El presidente de Estados Unidos se encuentra desde este fin de semana disfrutando de sus vacaciones de verano, como es ya tradicional, en su querido rancho de 1.600 acres en el corazón de Texas. Un lugar donde el líder estadounidense se entrega con afán a conocidas aficiones como cortar maleza, maratones en bicicleta todoterreno, dormir la siesta, ocasionales barbacoas e incluso leer algo más de lo habitual. De acuerdo a las indicaciones facilitadas por la Casa Blanca, Bush tiene una prevista lista de lecturas que incluye dos libros -quizá inspiracionales- sobre Abraham Lincoln y otro volumen sobre el peculiar tema de la lucha contra la polio.
Aunque esta vez, el presidente va a tener que leer deprisa. Pese a su costumbre de marcharse a Texas todo el mes de agosto , el veraneo de Bush se ha visto mermado este año a tan solo diez días en Crawford.
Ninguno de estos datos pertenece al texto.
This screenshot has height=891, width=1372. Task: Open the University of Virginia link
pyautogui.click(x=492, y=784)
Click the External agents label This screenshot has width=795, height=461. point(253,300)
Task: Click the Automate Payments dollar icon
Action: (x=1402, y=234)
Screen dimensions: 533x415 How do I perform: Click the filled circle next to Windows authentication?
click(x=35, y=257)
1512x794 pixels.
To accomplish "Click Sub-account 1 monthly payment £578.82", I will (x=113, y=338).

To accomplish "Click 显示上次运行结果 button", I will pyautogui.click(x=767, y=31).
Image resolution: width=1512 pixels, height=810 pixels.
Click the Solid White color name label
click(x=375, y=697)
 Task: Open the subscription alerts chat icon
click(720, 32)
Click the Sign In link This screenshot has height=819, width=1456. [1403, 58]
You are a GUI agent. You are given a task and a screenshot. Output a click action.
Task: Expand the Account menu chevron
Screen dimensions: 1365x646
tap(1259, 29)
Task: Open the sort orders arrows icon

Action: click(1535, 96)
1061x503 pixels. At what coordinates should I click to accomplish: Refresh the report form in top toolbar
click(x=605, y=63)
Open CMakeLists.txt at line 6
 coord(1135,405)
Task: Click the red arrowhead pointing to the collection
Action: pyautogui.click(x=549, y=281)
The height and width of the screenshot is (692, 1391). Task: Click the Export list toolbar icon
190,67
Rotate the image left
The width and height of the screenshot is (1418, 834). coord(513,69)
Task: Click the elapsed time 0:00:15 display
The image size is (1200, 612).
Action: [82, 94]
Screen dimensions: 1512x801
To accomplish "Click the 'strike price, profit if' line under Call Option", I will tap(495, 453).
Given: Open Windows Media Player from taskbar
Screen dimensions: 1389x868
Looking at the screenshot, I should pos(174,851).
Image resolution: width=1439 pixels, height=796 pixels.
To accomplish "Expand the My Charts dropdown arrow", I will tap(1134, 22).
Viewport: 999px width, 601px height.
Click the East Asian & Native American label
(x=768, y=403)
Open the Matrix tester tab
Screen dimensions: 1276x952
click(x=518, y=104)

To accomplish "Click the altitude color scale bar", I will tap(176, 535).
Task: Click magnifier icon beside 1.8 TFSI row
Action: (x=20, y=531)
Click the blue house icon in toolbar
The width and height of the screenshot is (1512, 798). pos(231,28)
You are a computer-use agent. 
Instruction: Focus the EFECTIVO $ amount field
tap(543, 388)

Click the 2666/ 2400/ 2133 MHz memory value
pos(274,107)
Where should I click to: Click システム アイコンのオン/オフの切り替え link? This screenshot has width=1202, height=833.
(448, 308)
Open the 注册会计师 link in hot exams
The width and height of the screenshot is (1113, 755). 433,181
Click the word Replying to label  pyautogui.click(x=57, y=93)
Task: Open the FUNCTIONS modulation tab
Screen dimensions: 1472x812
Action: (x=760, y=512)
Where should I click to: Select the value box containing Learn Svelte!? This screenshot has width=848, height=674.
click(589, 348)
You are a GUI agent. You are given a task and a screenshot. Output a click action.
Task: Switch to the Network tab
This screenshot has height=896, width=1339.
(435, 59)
Desagradables complicaciones como el fiasco del 'Katrina', los múltiples frentes internacionales abiertos o la gran asignatura pendiente de las elecciones parlamentarias en noviembre han terminado por imponerse sobre el ocio presidencial.
La Casa Blanca, que en años pasados ha tenido que hacer juegos malabares de relaciones públicas para presentar el veraneo de Bush como unas vacaciones de trabajo, anunció que el presidente piensa invertir la mayor parte de agosto a una especie de continuada gira electoral, dictada sobre todo por los anticipados problemas de los conservadores en las legislativas a celebrar en tres meses, con riesgo de perder sus actuales mayorías en ambas Cámaras legislativas. En esta agenda apurada también figura un programa especial para recordar el primer aniversario del ' Katrina', con su correspondiente legado de desprestigio.
Según Mark Knoller, periodista de la cadena CBS famoso por sus puntillosas y exactas tabulaciones sobre viajes presidenciales, desde que Bush desembarcó en la Casa Blanca ha realizado un total de 59 escapadas a su rancho de Crawford. Habiendo pasado en su propiedad un total de 384 días, lo que supera el récord vacacional establecido por Ronald Reagan. Según estos datos, Bush ha disfrutado de un mes de veraneo en Texas en 2001, 2002, 2003 y 2005, con tan sólo unas vacaciones cercenadas en el 2004 por su campaña para la reelección.
Agenda muy llena
Para Dan Bartlett, ayudante de confianza de Bush, el calendario de este año «básicamente refleja tiempos muy ocupados y una agenda muy llena». Pero de acuerdo a fuentes cercanas al presidente citadas por varios medios, se trata en realidad de una decisión política muy premeditada para no tropezar dos veces en la misma piedra que el verano pasado y evitar el consiguiente impacto negativo en los índices de aprobación del dirigente republicano.
Por si el plato de la Casa Blanca no estuviera suficientemente lleno, la famosa 'madre coraje' Cindy Sheehan -que desde el verano pasado exige ser recibida por Bush tras haber perdido un hijo en la guerra de Irak- también vuelve a acompañar al presidente en Crawford. Esta vez con el agravante de haber adquirido por 41.000 euros una parcela de cinco acres en el mismo término municipal a donde el presidente se escapa en cuanto tiene ocasión. Una artimaña inmobiliaria encaminada a burlar posibles limitaciones sobre su contumaz campaña de protestas pacifistas.
Aunque la propiedad se encuentra a unos diez kilómetros del rancho de Bush, los seguidores de Cindy Sheehan -ahora reforzados por manifestantes contra la ofensiva israelí en Líbano- cuentan con la posibilidad de acampar y aparcar sus vehículos sin aventurarse en otras propiedades privadas de la zona. La operación ha sido financiada con el dinero que Cindy recibió por el seguro militar suscrito por su hijo Casey Sheehan antes de perder la vida hace dos años en una emboscada en Bagdad.
La mujer ha explicado que la adquisición de la parcela se ha tenido que hacer con ayuda de un testaferro ya que no cuenta con muchas simpatías entre los setecientos habitantes de Crawford. Según Cindy, cuando se consiga la salida de todas las tropas del Pentágono desplegadas en Irak, su intención es donar el terreno al municipio texano para convertirlo en una especie de parque dedicado a la paz. La Casa Blanca ha indicado que al igual que el verano pasado no está previsto ningún encuentro del presidente con Cindy Sheehan.
Sin perder tiempo, los seguidores de Cindy, cantando la popular canción 'Esta tierra es mi tierra', realizaron el pasado domingo bajo un sol de justicia su primera marcha de protesta hacia el rancho de Bush, hasta toparse con el perímetro de seguridad acordonado por los escoltas del servicio secreto.